** What you will do **
Go through the records and filter out every line lacking the word "number"; copy the lines that remain.

[Saved entries]
↓
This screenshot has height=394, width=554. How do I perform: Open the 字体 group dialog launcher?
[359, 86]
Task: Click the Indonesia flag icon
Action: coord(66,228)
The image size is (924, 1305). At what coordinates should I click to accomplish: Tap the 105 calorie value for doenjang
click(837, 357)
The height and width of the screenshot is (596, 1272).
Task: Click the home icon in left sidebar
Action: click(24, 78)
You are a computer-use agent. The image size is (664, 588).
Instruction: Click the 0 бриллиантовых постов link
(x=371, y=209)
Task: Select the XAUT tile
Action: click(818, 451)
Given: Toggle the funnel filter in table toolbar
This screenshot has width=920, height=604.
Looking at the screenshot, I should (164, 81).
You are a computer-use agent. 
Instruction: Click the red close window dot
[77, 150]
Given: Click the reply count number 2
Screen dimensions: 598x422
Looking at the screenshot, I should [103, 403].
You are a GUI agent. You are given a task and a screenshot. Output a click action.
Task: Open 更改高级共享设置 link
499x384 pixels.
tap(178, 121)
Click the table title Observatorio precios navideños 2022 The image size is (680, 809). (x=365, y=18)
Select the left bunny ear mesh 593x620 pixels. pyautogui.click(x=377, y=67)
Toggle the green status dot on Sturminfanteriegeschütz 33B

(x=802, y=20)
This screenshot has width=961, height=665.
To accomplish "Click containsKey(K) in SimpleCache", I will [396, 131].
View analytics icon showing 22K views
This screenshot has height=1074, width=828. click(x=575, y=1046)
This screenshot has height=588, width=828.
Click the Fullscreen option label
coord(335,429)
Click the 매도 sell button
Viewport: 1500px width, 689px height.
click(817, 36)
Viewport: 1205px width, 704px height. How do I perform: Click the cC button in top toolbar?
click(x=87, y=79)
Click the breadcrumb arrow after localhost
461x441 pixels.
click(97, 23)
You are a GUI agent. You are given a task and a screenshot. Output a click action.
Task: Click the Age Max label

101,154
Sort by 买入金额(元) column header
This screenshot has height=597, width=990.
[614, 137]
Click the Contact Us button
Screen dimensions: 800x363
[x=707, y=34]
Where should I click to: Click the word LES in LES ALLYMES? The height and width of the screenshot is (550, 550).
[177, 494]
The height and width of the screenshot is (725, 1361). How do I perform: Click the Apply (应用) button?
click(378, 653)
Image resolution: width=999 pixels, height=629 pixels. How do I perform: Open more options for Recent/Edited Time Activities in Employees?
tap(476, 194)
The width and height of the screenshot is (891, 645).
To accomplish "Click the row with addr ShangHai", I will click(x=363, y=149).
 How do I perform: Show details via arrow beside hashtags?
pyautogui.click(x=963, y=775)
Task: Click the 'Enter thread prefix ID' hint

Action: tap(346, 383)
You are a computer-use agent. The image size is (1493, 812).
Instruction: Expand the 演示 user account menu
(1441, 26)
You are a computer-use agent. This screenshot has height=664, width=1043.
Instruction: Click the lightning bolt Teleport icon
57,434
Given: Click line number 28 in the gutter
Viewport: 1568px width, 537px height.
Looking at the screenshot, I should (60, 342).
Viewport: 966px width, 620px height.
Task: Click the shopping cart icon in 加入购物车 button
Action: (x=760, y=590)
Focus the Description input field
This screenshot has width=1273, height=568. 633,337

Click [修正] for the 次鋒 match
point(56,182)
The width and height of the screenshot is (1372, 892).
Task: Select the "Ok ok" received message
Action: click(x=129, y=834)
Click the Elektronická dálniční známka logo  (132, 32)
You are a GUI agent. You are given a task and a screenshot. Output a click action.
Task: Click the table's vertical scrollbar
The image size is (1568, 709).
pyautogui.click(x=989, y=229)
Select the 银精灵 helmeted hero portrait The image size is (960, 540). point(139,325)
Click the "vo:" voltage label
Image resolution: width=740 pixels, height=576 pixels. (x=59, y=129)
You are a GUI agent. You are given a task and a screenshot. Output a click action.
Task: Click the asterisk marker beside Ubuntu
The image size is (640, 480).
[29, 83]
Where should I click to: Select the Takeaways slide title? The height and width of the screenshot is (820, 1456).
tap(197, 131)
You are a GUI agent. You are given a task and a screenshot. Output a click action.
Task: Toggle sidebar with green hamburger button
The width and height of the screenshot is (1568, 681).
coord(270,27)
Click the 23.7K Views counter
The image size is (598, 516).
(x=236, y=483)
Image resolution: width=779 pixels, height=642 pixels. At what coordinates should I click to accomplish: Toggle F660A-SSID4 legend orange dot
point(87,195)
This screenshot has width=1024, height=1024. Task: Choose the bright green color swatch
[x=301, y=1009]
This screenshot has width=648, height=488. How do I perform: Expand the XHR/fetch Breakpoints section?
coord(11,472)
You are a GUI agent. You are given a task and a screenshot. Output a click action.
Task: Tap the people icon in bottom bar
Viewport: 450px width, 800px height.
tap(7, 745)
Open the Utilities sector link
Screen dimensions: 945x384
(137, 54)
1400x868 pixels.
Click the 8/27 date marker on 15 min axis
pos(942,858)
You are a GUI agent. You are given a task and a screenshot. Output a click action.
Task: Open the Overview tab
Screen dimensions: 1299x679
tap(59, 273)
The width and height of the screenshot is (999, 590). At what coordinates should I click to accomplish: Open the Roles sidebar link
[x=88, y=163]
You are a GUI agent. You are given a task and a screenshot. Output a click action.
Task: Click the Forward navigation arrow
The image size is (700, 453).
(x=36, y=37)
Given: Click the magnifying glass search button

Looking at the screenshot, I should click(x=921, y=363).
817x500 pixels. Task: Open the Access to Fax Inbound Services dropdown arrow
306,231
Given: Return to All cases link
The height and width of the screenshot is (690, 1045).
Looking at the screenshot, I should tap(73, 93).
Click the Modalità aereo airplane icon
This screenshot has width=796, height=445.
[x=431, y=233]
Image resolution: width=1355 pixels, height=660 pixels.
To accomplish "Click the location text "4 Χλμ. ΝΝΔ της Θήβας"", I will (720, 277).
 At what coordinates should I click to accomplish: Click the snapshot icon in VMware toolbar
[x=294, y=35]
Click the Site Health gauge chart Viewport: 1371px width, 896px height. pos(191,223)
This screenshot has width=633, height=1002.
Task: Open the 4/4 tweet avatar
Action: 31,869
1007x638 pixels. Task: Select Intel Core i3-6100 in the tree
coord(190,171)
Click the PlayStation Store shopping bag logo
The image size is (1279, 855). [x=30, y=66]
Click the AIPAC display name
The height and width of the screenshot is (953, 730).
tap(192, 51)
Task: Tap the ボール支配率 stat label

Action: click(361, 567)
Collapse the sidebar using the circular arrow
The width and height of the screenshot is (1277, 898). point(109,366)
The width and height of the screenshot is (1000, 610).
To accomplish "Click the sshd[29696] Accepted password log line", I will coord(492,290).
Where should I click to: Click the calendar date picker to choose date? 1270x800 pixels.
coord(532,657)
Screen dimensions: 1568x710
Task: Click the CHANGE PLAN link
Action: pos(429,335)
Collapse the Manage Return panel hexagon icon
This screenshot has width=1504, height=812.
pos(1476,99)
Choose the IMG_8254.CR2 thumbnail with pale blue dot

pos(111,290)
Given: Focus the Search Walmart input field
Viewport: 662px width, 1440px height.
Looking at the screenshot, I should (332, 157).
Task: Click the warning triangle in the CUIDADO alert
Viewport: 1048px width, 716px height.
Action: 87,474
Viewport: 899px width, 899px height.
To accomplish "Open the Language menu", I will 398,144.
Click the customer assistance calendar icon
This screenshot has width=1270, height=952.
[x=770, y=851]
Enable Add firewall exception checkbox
↑
** Expected answer **
Given: Click the reply count number 2
Given: Click line number 28 in the gutter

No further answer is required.